A Constituição da República Portuguesa consagra – e muito bem – o princípio da laicidade do Estado. Quer isto dizer que os órgãos de soberania (Presidência da República, Assembleia da República, Governo, Tribunais), bem como os organismos sob a sua tutela, não podem tomar partido por qualquer credo religioso professado no país (ou não), nem se envolverem em acções de proselitismo ou doutrinação. Ora foi exactamente o contrário disto o que se passou na estatal Antena 2, com o programa "Musica Aeterna" no qual, a pretexto do Pentecostes, uma solenidade do calendário litúrgico católico, foram lidos vários textos de teor marcadamente confessional e do estrito domínio da fé, uns extraídos da Bíblia católica (digo católica, porque a Bíblia protestante tem algumas diferenças – no menor número de livros e não só) e outros de literatura doutrinária patrística ou pontifícia, quiçá constantes no catecismo romano e/ou em encíclicas papais.
Sou ouvinte regular do "Musica Aeterna", que considero muito bom em termos de selecção musical (muito criteriosa) e também no tocante à locução de João Pedro (primorosa – não direi o mesmo de algumas outras vozes que, por vezes, lá aparecem), mas ao ouvir a emissão de sábado passado confesso que me senti violentado na minha liberdade de consciência (de livre-pensador). O autor do programa, João Chambers, é presumivelmente uma pessoa que professa o catolicismo e quanto a isso não há a mais pequena censura da minha parte. O que não posso aceitar é que utilize um programa musical pelo qual é remunerado com dinheiros públicos para fazer proselitismo da sua religião. Desta vez, o pretexto para a acção apostólica foi o Pentecostes. Qual será o próximo? – A Assunção da Virgem Maria aos céus? A Imaculada Conceição? As aparições de Lourdes ou de Fátima? A canonização de João Paulo II? – Não, isto não se pode tolerar numa estação pública e, como tal, laica e aconfessional. A Antena 2 não é a Rádio Renascença.

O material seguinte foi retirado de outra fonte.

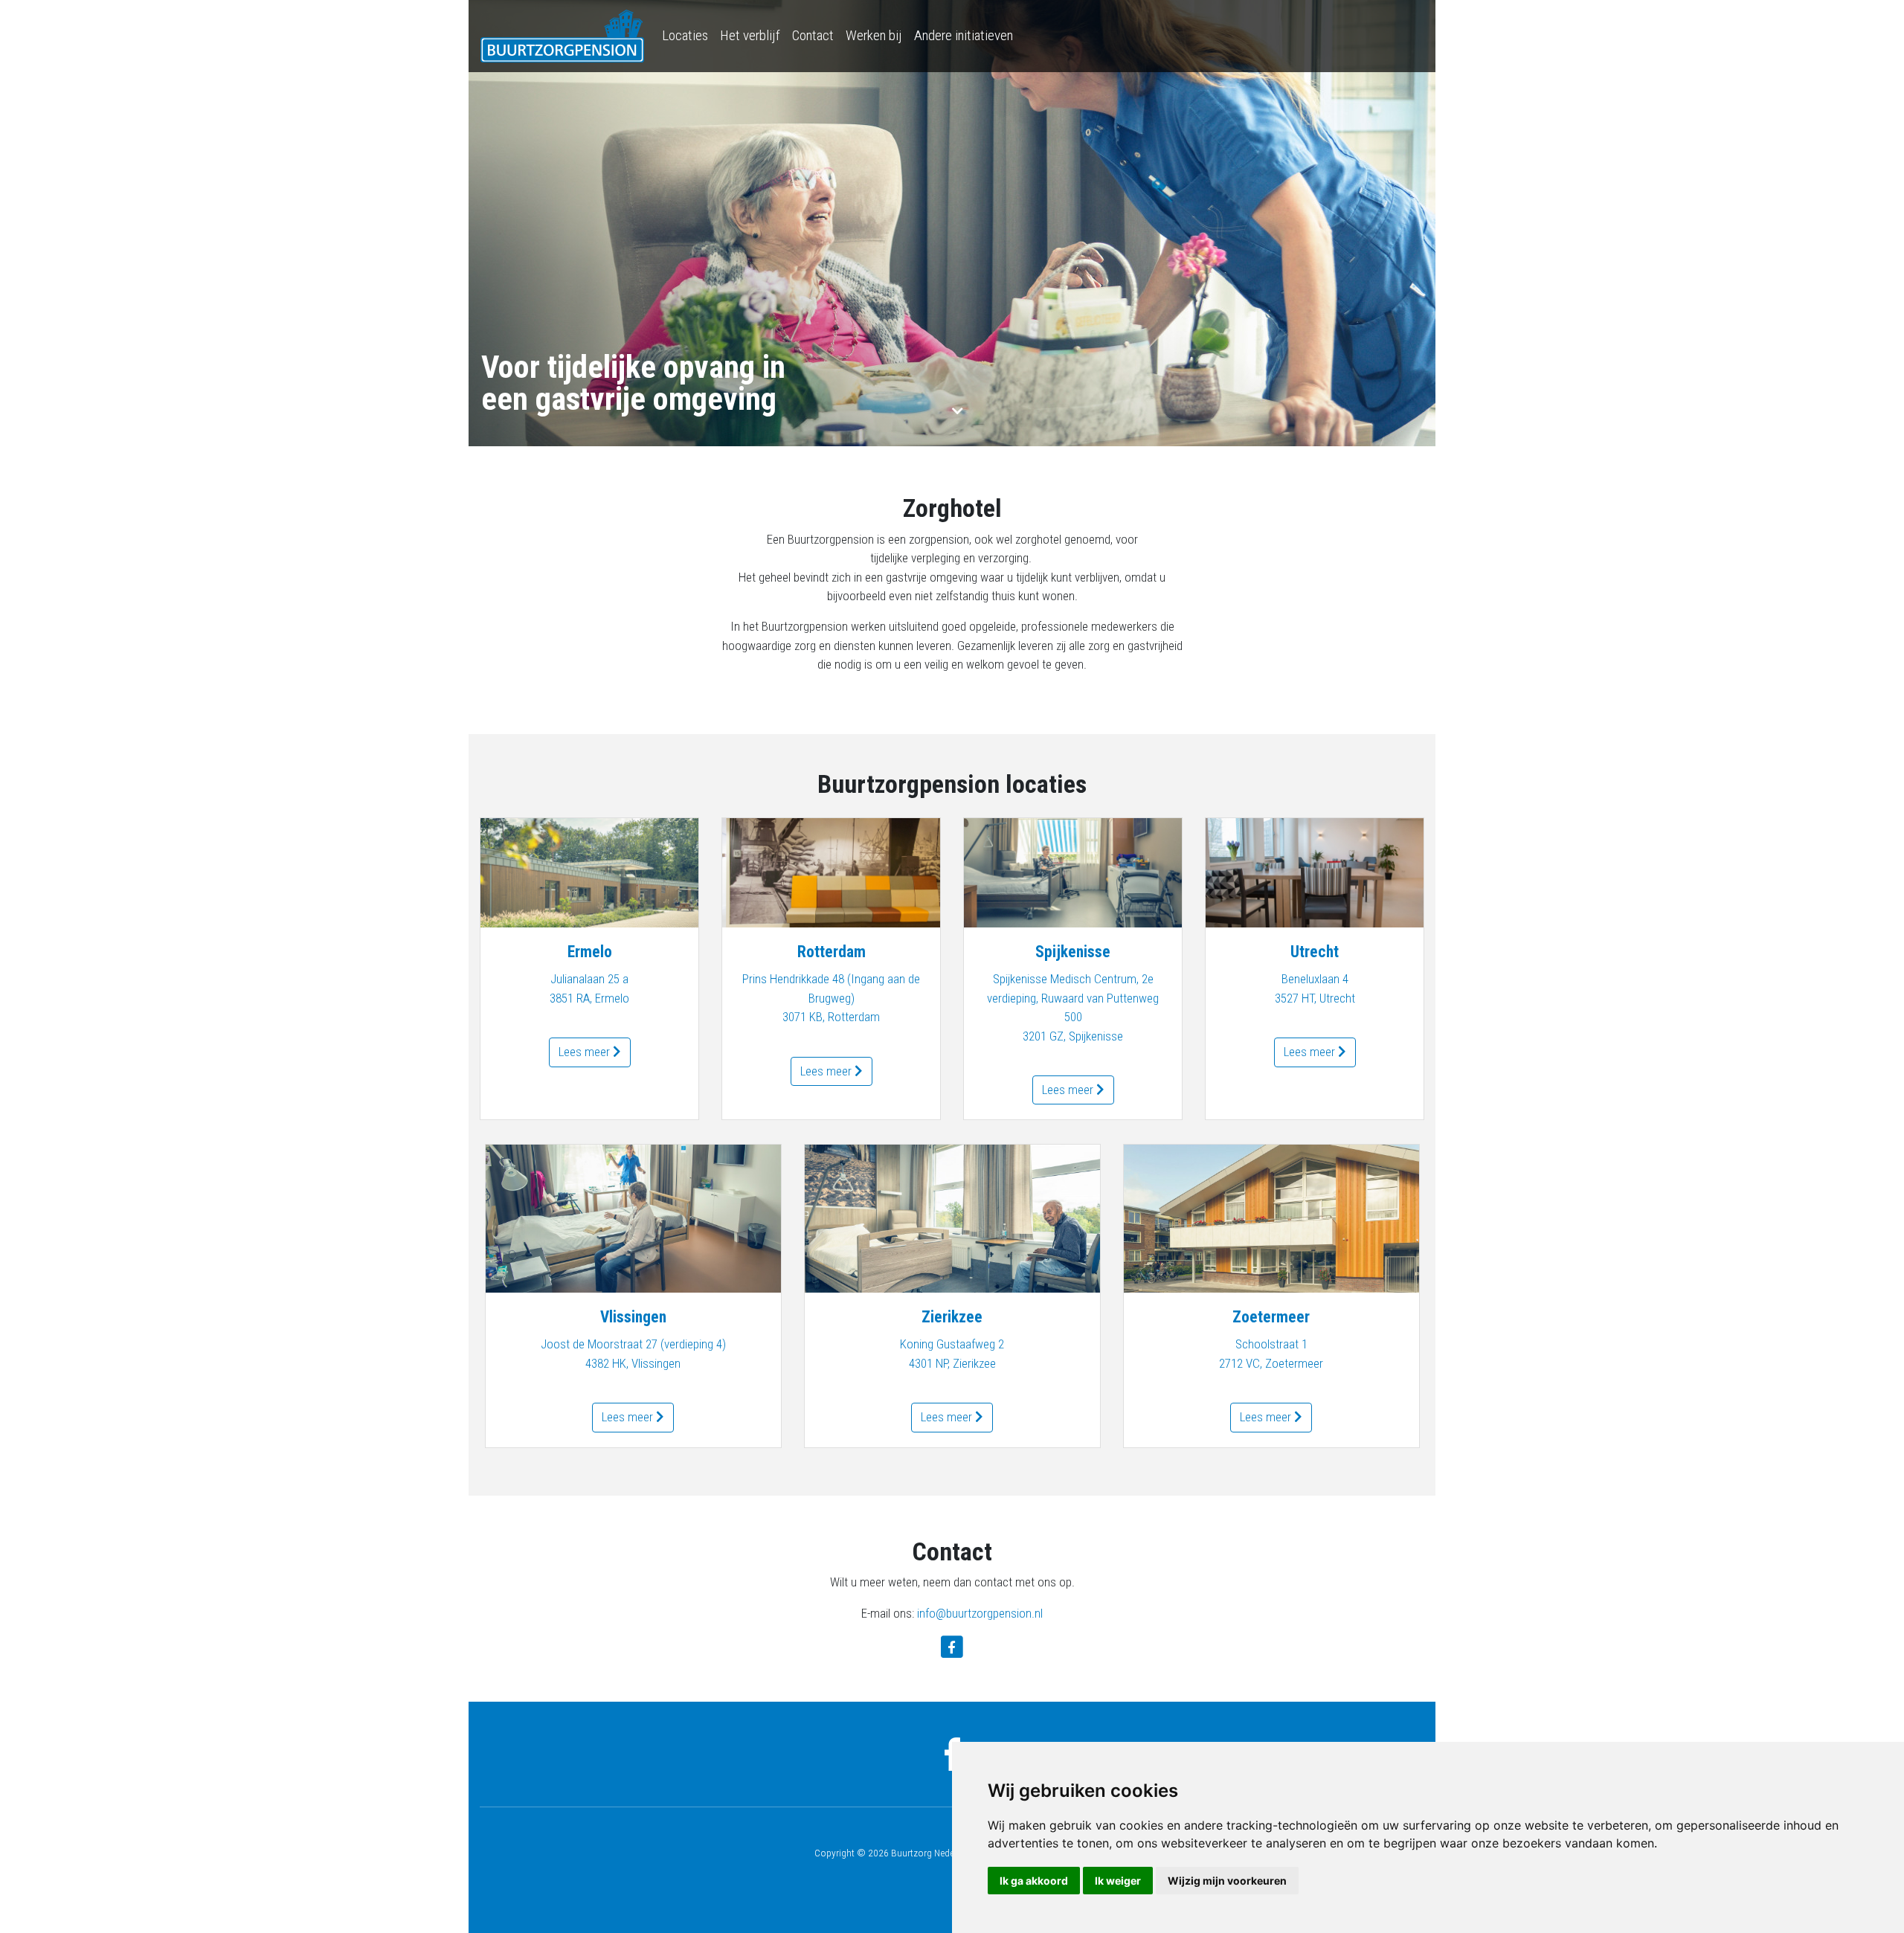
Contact (813, 35)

Sei muito bem que parte considerável da produção musical anterior ao Romantismo tem feição religiosa: católica nos países do Sul da Europa e protestante nos do Norte. Por acaso, duas das minhas obras predilectas de toda a História da Música têm cunho religioso. São elas: a "Paixão Segundo São Mateus", de Johann Sebastian Bach, e o "Requiem", de Mozart. Que se trate de obras religiosas (deste ou daquele credo) é-me completamente indiferente. A genialidade da música é única coisa que me importa. Nesta conformidade, toda a música sacra de qualidade (católica, luterana, anglicana, ortodoxa, etc.) que o Sr. João Chambers nos queira dar a ouvir é bem-vinda. O que jamais se poderá admitir é que, a pretexto desta ou daquela solenidade ou festividade católica (vale o mesmo para qualquer outra confissão), queira fazer do programa uma sessão de catequese.